D'après le passage présenté, quelle fonction Dominique Wolton occupe-t-il ?

** PASSAGE PRÉSENTÉ **
........
L'affaire de l'intervention du propriétaire du Journal du dimanche, Arnaud Lagardère qui est un ami de Nicolas Sarkozy, pour empêcher qu'un article révélant que Cécilia Sarkozy n'a pas été voté au second tour de l'élection présidentielle, prend des proportions grandissantes.

C'est après l'intervention du propriétaire du JDD que le directeur de la rédaction

aurait décidé de ne pas publier l'information, considérant que le vote relève de la "sphère privée", même pour le conjoint d’un candidat.

Mais, argumentent les journalistes, le fait d'aller voter ne relève pas de la vie privée, puisque les listes d'émargement sont publiques et peuvent être consultées.

La Société des journalistes du Journal du Dimanche (JDD) dénonce cette ingérence et donne la parole à Dominique Wolton, directeur de l'Institut des sciences de la communication du CNRS, qui affirme que "la presse doit plus que jamais rester un contre-pouvoir".
........
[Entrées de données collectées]
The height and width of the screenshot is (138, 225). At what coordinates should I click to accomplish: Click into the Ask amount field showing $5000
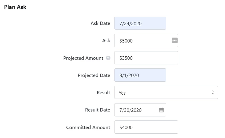[146, 40]
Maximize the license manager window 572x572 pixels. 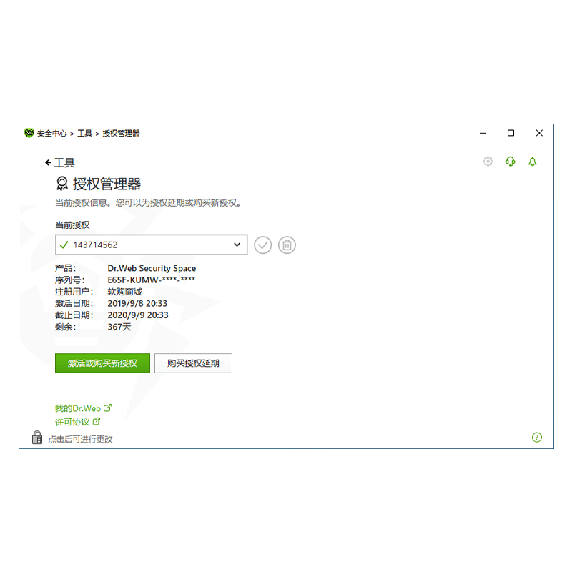click(x=511, y=133)
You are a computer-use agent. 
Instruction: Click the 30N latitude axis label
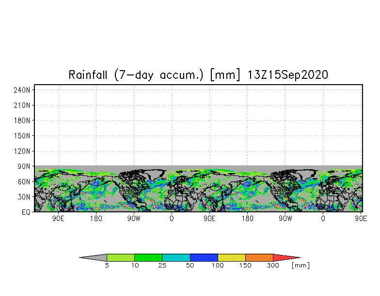point(24,197)
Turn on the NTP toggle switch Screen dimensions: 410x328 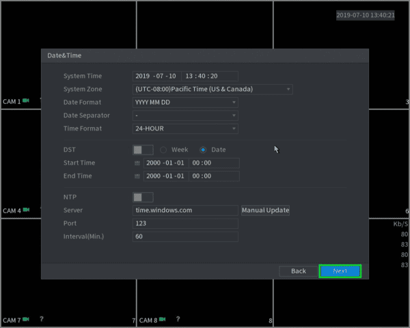[143, 197]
........
** VOTRE RÉPONSE **
Il est directeur de l'Institut des sciences de la communication du CNRS.